Give again, exactly and without pictures, the lines running from the line with "You are a computer-use agent." to the end of the records below.

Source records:
========
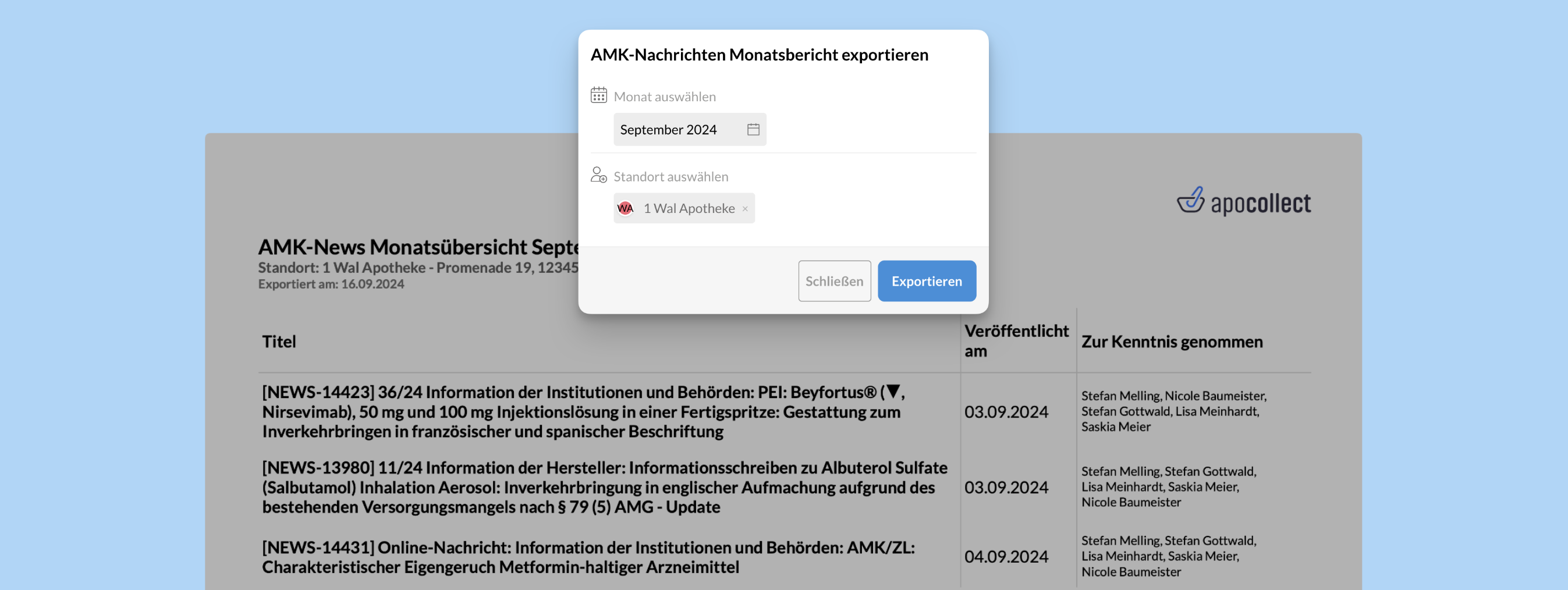Click the calendar icon beside Monat auswählen label
The width and height of the screenshot is (1568, 590).
[598, 95]
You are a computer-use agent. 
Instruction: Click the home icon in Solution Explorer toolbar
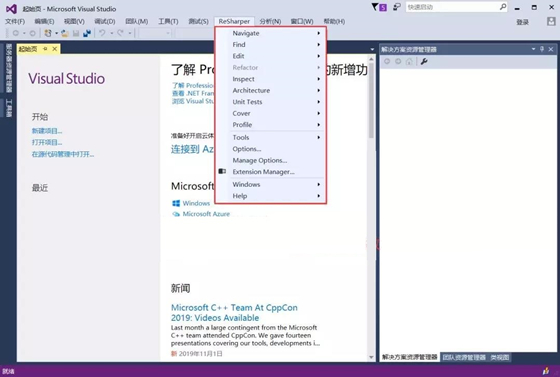[409, 61]
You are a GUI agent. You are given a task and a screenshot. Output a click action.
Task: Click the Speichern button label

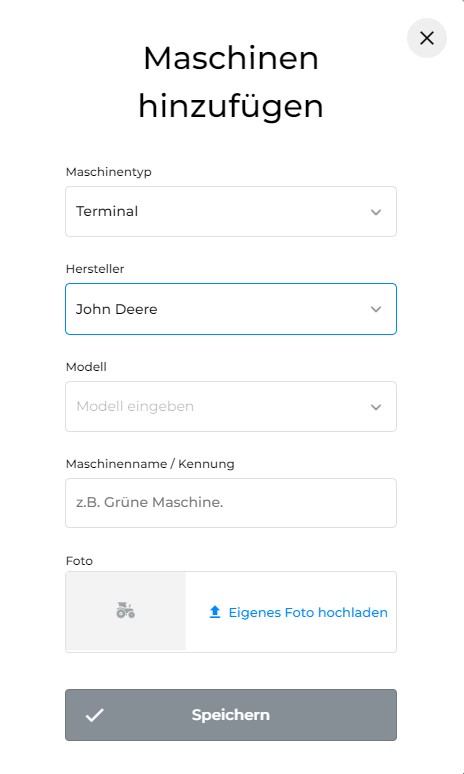231,715
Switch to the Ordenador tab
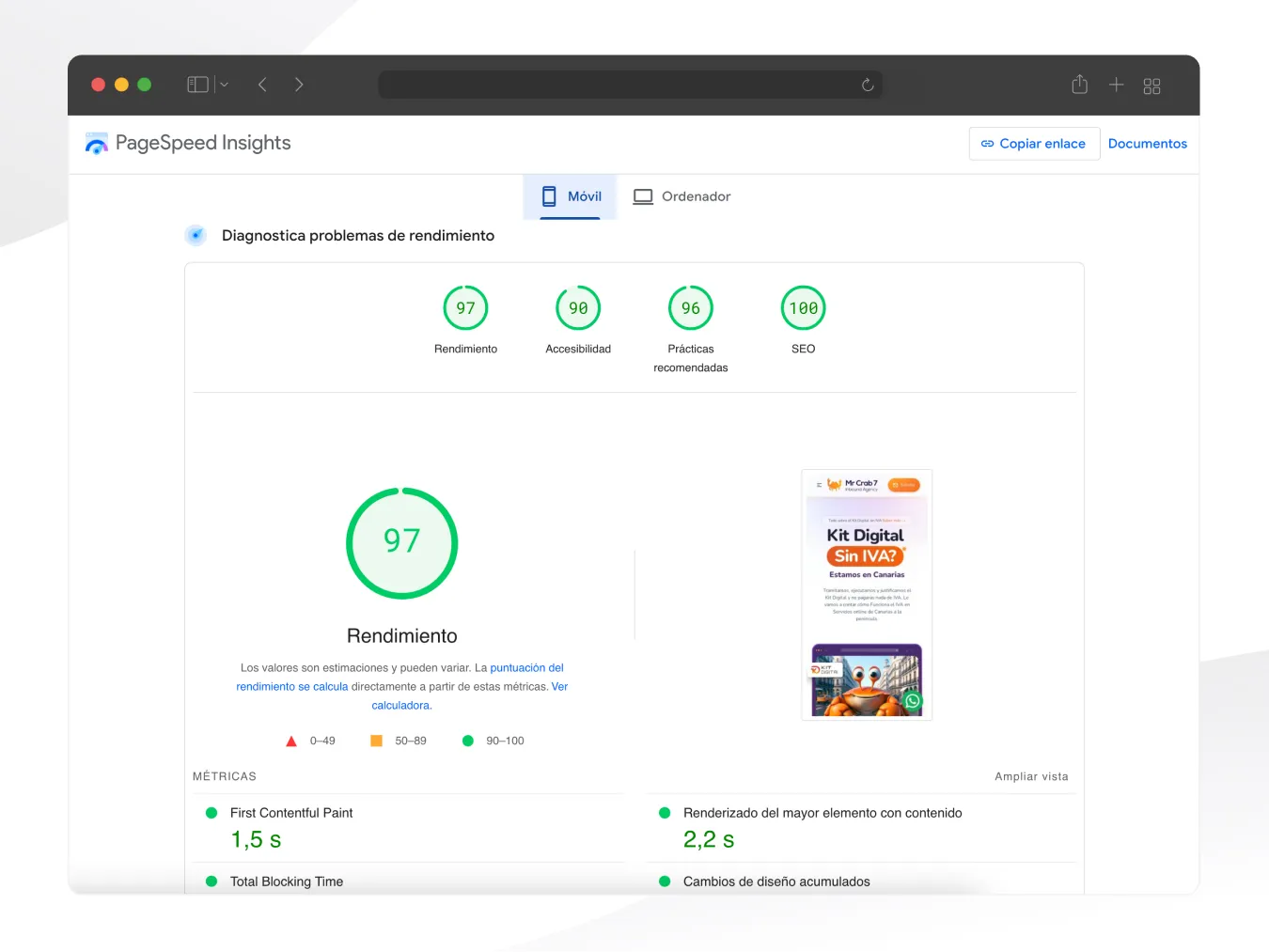Viewport: 1269px width, 952px height. pos(682,196)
========
* **ANSWER AREA**
You are a computer-use agent. 
Instruction: Click the home icon in Solution Explorer toolbar
[409, 61]
You are a GUI agent. You are given a task and a screenshot. Output a click action.
Task: Click the Speichern button label

231,715
Switch to the Ordenador tab
Viewport: 1269px width, 952px height. pos(682,196)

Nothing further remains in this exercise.